We believe the most effective strategy for real-time survey cost and error reduction combines the phase-based approach of responsive design for controlling nonresponse error with the more general approaches of CQI and Six Sigma to simultaneously control all major sources of TSE. In particular, dashboards can be created based upon paradata to simultaneously monitor sampling error, nonresponse, measurement errors, and frame coverage errors during data collection, as suggested by figure 3. This would enable the survey manager, for example, to consider the effects of nonresponse reduction methods on these other error sources. Later, in the data-processing stage, additional metrics can be developed and continuously monitored to improve the data capture, editing, coding, and data file-preparation processes. This would allow the survey designer to be responsive to costs and errors throughout the survey process and across all major sources of TSE.
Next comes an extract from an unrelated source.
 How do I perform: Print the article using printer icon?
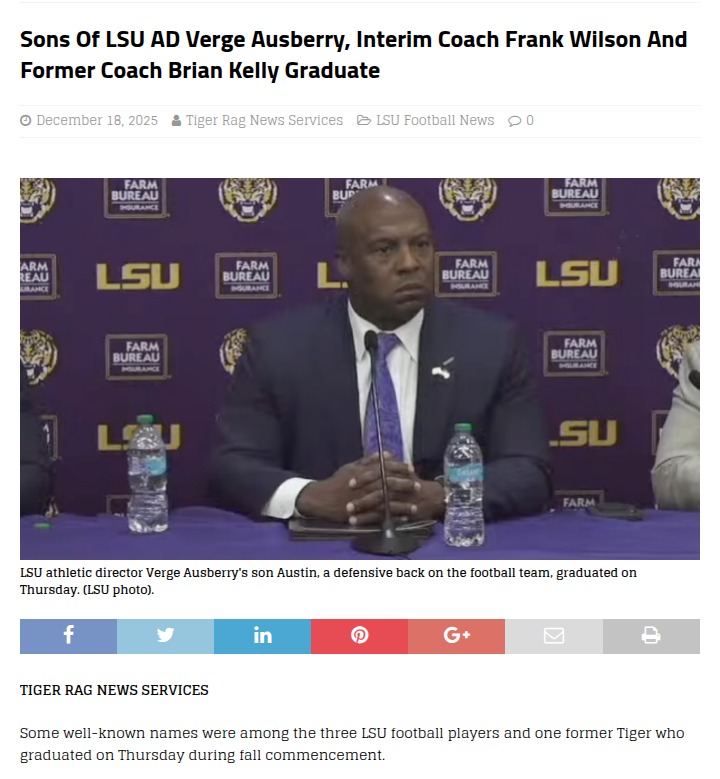coord(651,636)
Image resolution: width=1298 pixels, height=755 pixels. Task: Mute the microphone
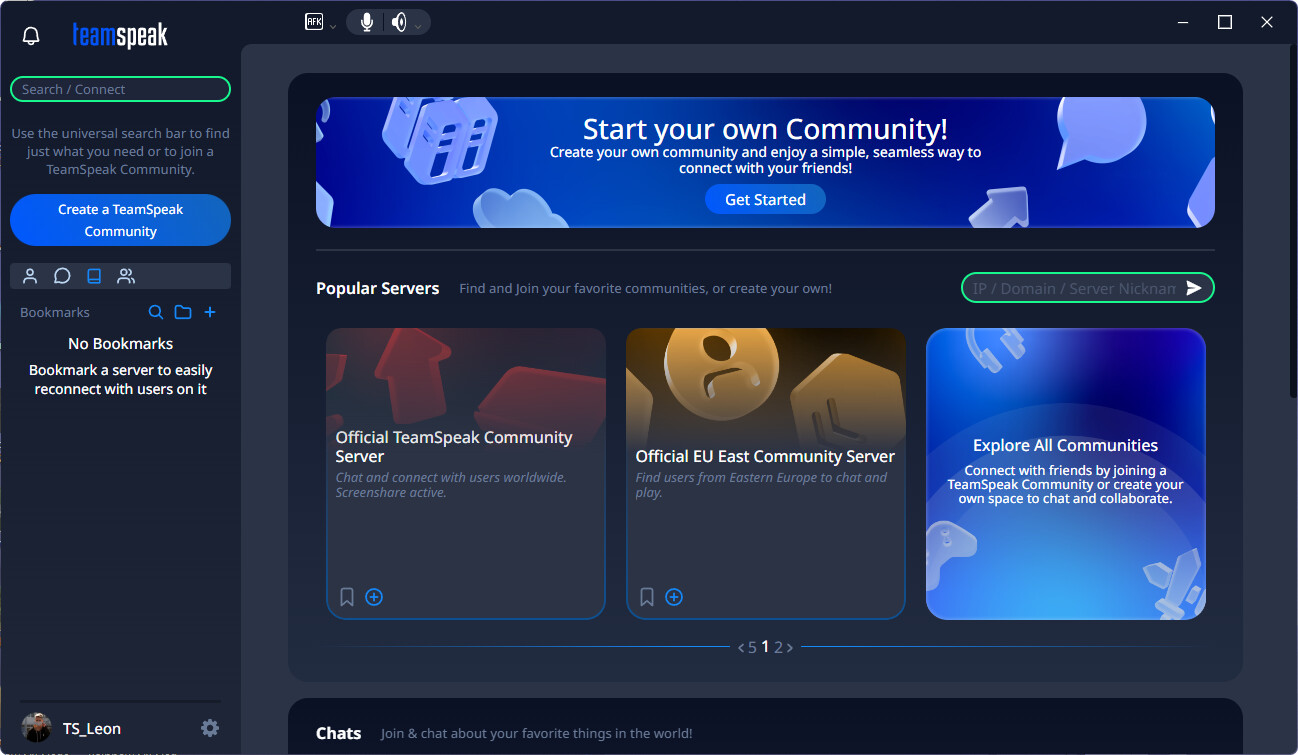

Total Survey Error Evaluation

A post-survey evaluation of at least some components of the total MSE is an essential part of the TSE paradigm. Standard errors for the estimates have been routinely reported for surveys for decades and are now considered essential documentation. Evaluations of nonsampling error components of the MSE are conducted with much less frequency. One exception is the analysis of nonresponse bias required by the U.S. Office of Management and Budget (OMB) for government-sponsored surveys that achieve response rates less than 80 percent (OMB 2006). While this focus on the nonresponse bias is welcome, there are still no requirements or guidelines for evaluating other components of the total MSE that are potentially more problematic for many uses of the data.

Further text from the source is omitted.